Records to process —
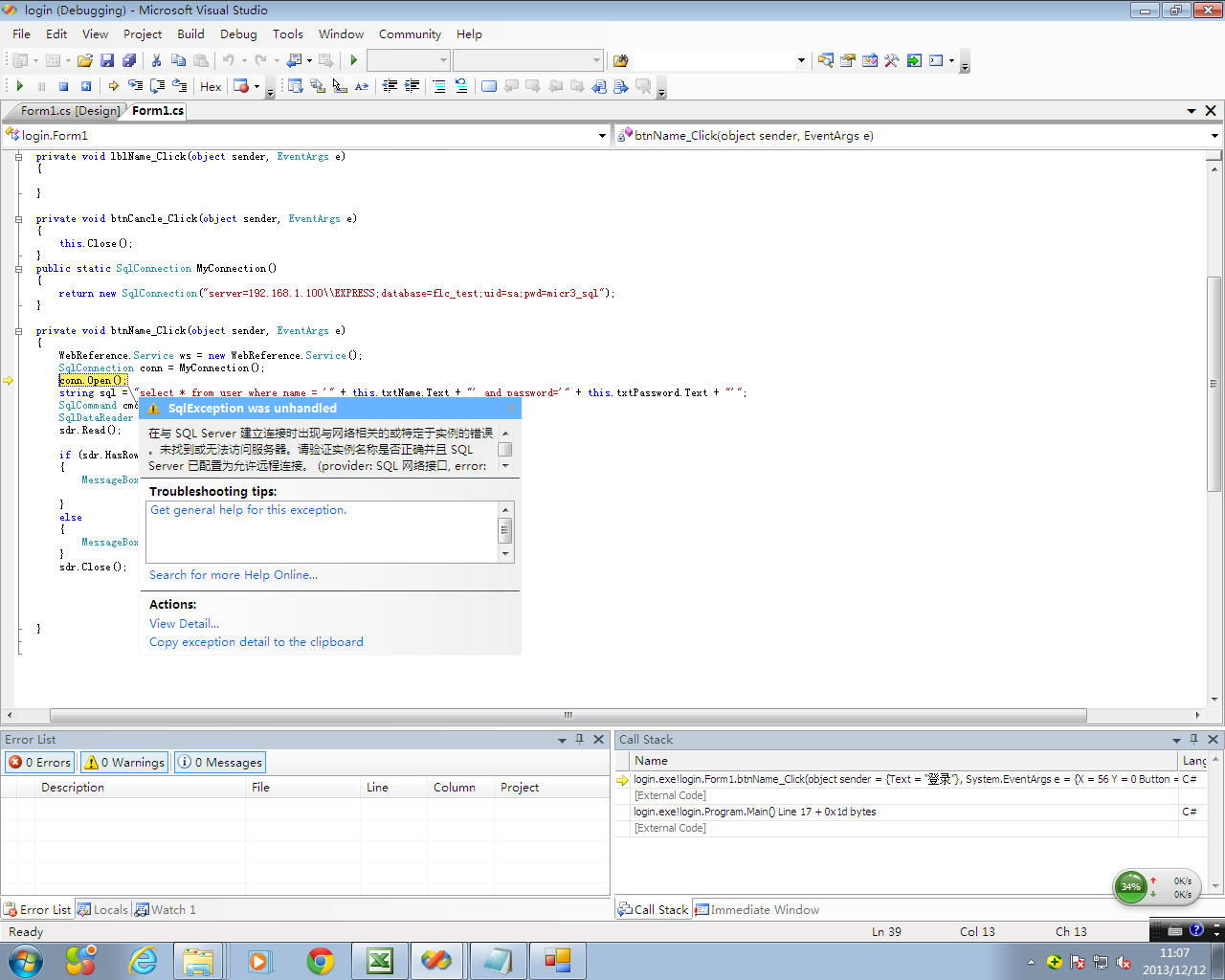Open the Toolbox hammer-and-wrench icon

[x=891, y=60]
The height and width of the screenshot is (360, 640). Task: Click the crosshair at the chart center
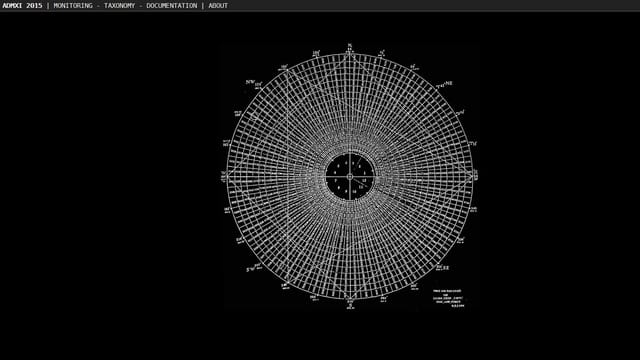point(350,177)
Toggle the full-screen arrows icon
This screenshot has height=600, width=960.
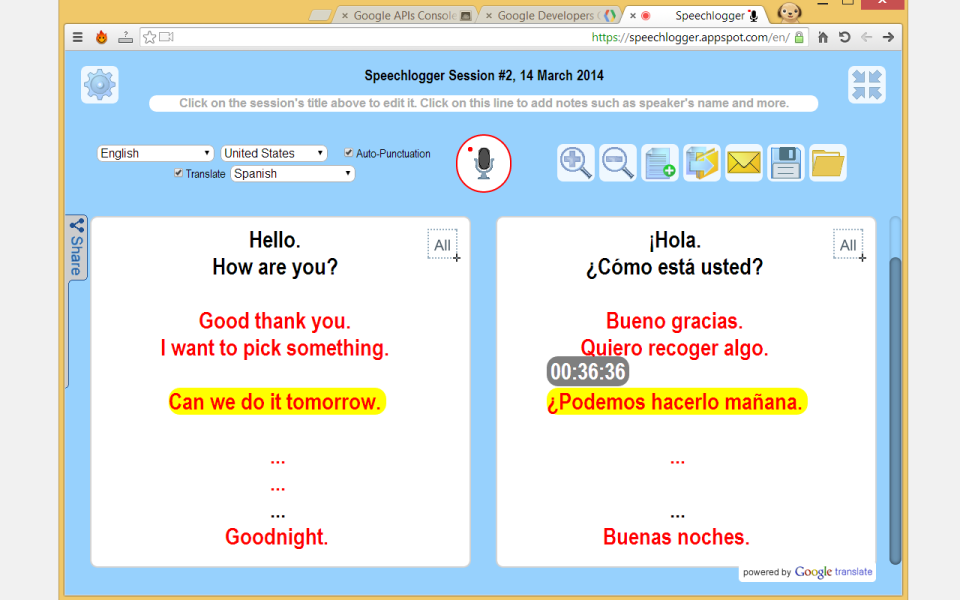pyautogui.click(x=867, y=85)
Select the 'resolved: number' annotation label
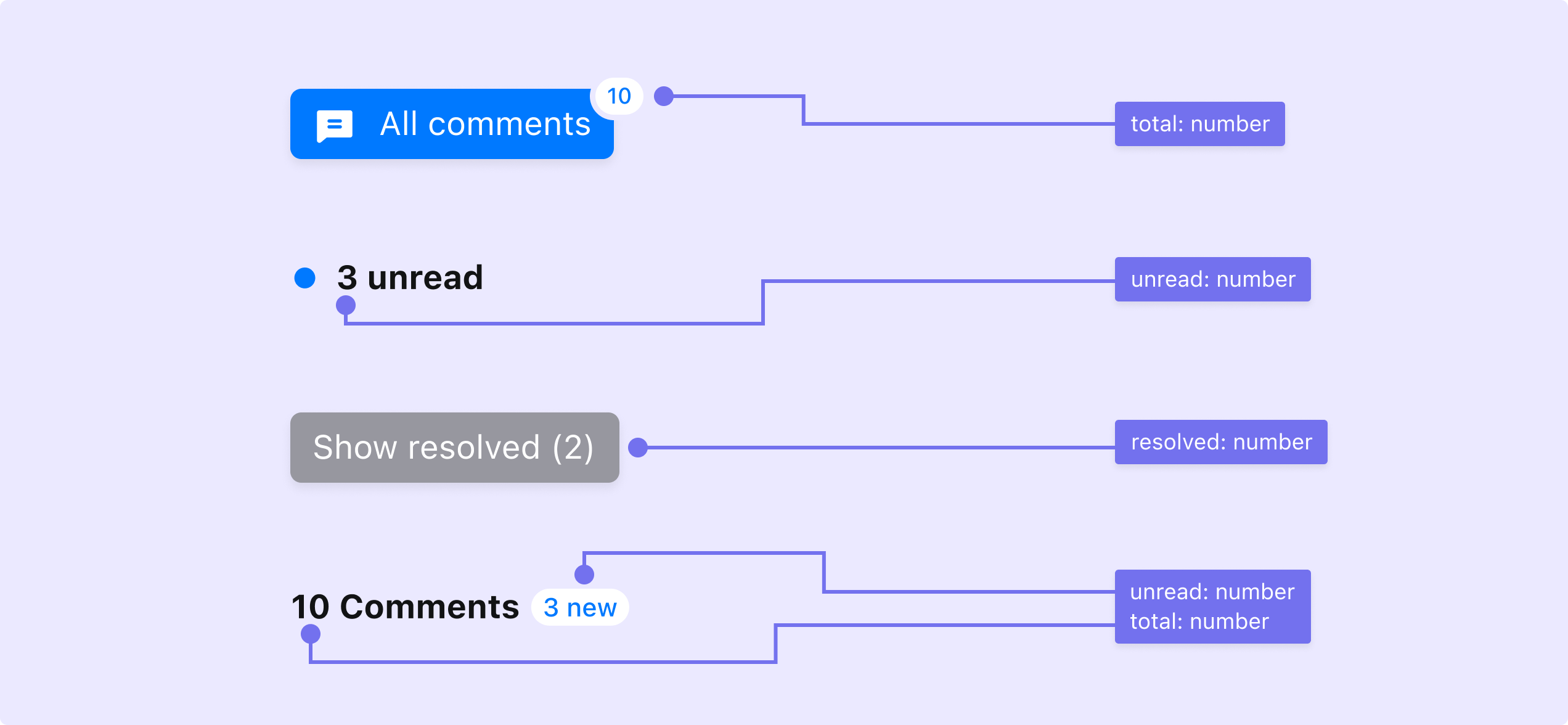Viewport: 1568px width, 725px height. [x=1220, y=442]
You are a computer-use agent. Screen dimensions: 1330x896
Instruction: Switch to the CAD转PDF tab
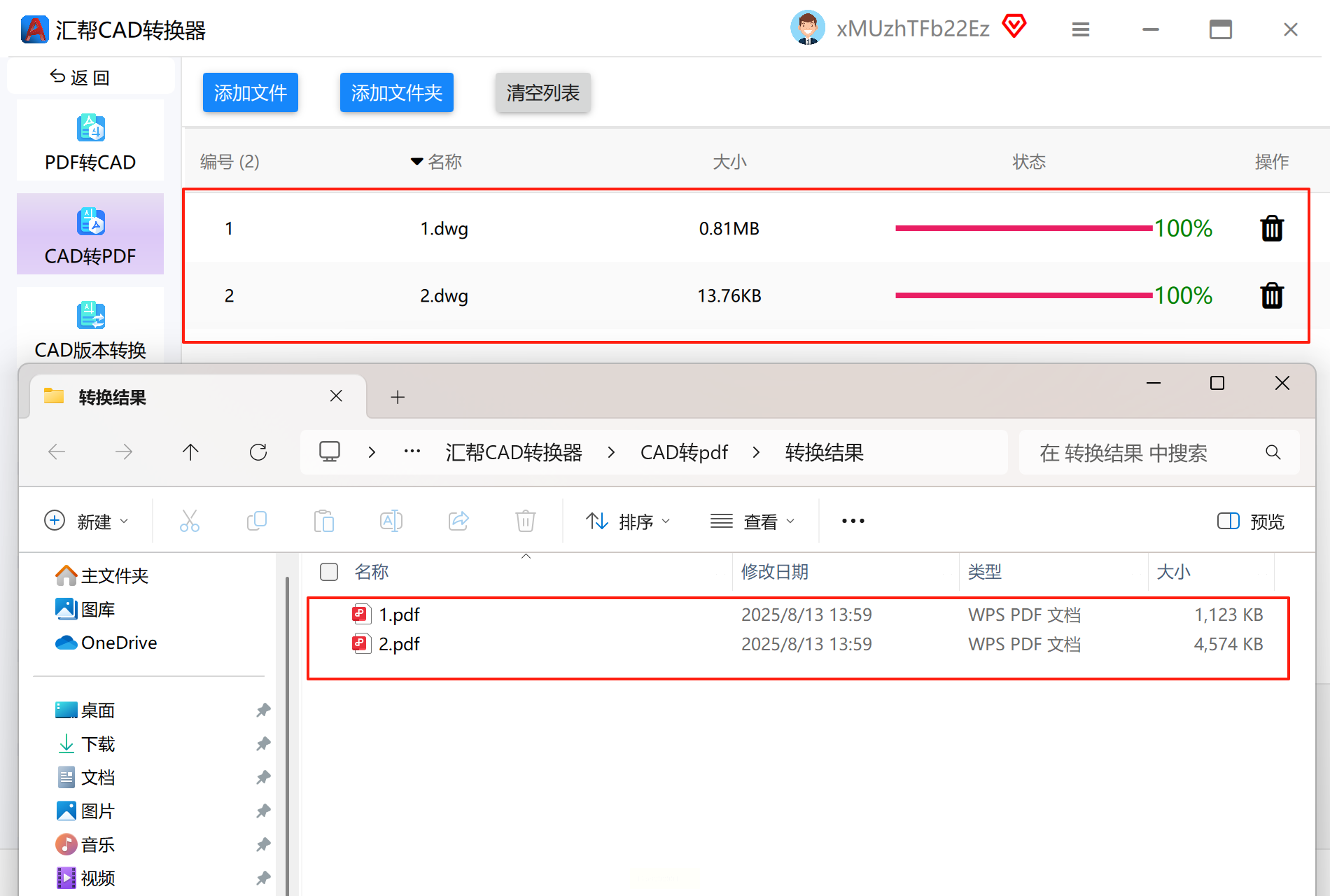[x=90, y=235]
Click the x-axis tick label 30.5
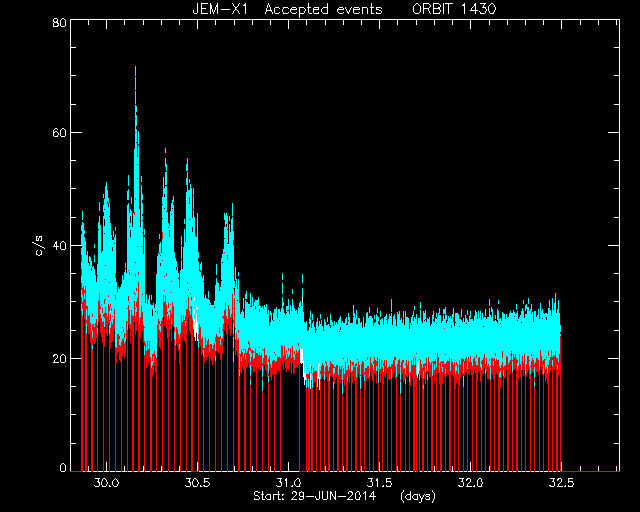The image size is (640, 512). pos(198,483)
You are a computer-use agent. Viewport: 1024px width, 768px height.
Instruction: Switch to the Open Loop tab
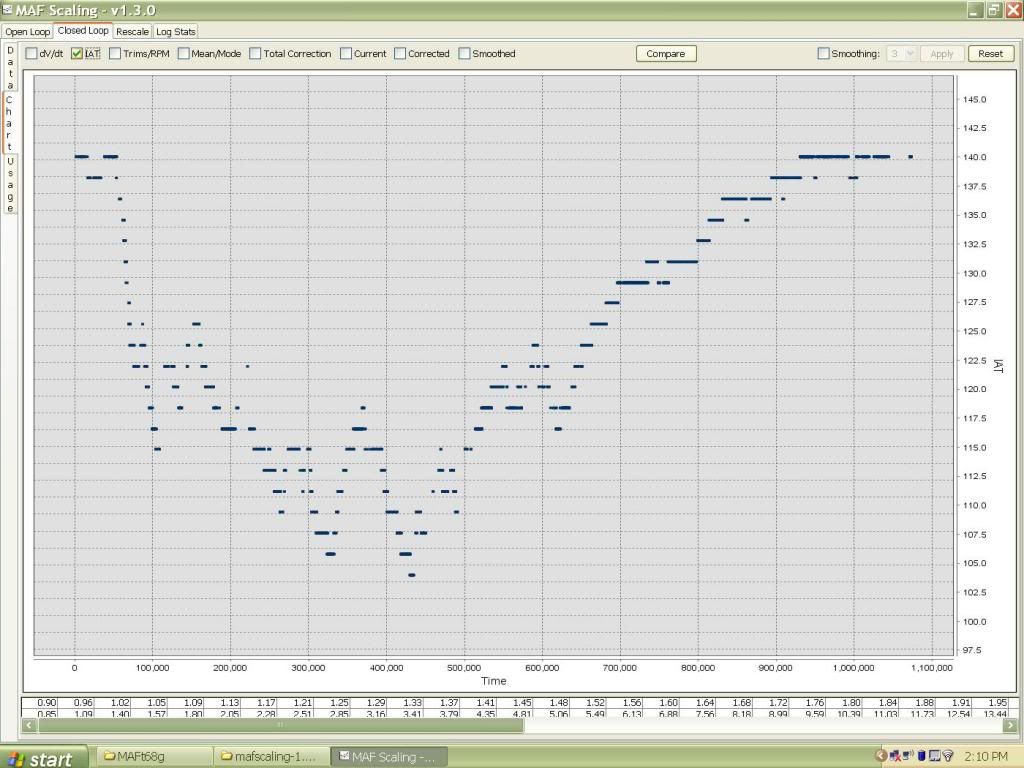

Short task —
Please output the listing above as a JSON list of strings with one string per line, leaving out blank lines and the pictures.

Solved problem —
[
  "Open the Toolbox hammer-and-wrench icon",
  "[x=891, y=60]",
  "The height and width of the screenshot is (360, 640). Task: Click the crosshair at the chart center",
  "point(350,177)",
  "Toggle the full-screen arrows icon",
  "This screenshot has height=600, width=960.",
  "pyautogui.click(x=867, y=85)",
  "Select the 'resolved: number' annotation label",
  "Viewport: 1568px width, 725px height. [x=1220, y=442]",
  "You are a computer-use agent. Screen dimensions: 1330x896",
  "Instruction: Switch to the CAD转PDF tab",
  "[x=90, y=235]",
  "Click the x-axis tick label 30.5",
  "The image size is (640, 512). pos(198,483)",
  "You are a computer-use agent. Viewport: 1024px width, 768px height.",
  "Instruction: Switch to the Open Loop tab"
]